<<<<

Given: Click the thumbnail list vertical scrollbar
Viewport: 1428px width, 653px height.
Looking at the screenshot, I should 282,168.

>>>>
<<<<

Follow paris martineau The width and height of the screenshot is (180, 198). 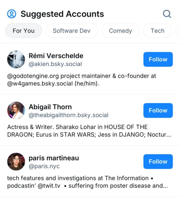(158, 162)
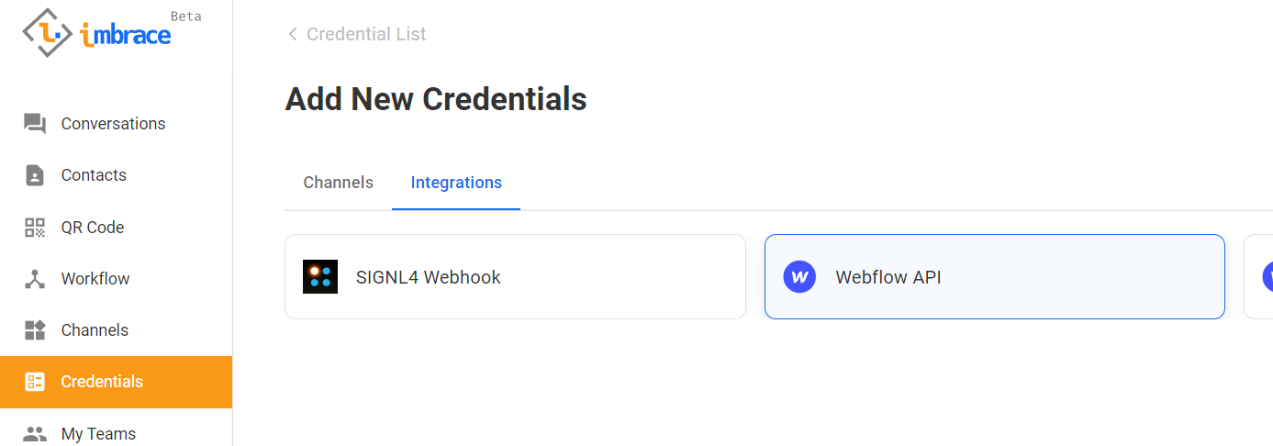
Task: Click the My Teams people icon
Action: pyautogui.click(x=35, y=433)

>>>>
<<<<

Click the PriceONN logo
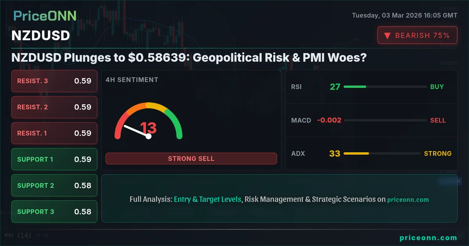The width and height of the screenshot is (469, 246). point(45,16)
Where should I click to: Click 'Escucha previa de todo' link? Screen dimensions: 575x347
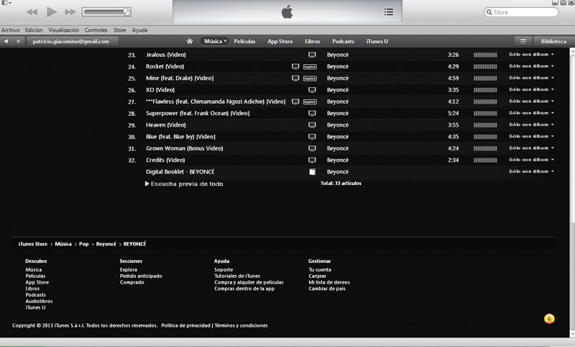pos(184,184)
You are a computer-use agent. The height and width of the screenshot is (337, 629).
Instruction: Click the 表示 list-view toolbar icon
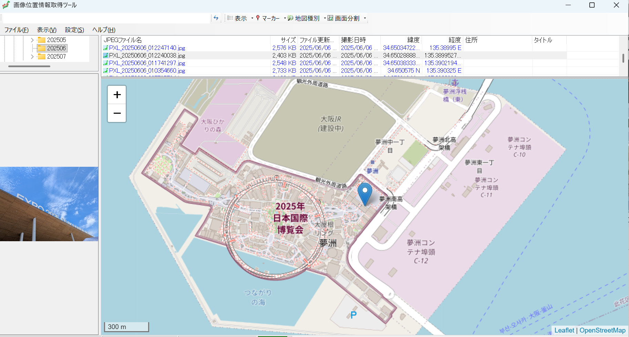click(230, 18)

>>>>

Instructions to follow
The response must repeat exactly the lines above from the one with "Click the PriceONN logo" through the one with "You are a computer-use", including both, and must contain no pictures and no other text.

Exercise answer
Click the PriceONN logo
The width and height of the screenshot is (469, 246). point(45,16)
Where should I click to: Click 'Escucha previa de todo' link? Screen dimensions: 575x347
pos(184,184)
You are a computer-use agent. The height and width of the screenshot is (337, 629).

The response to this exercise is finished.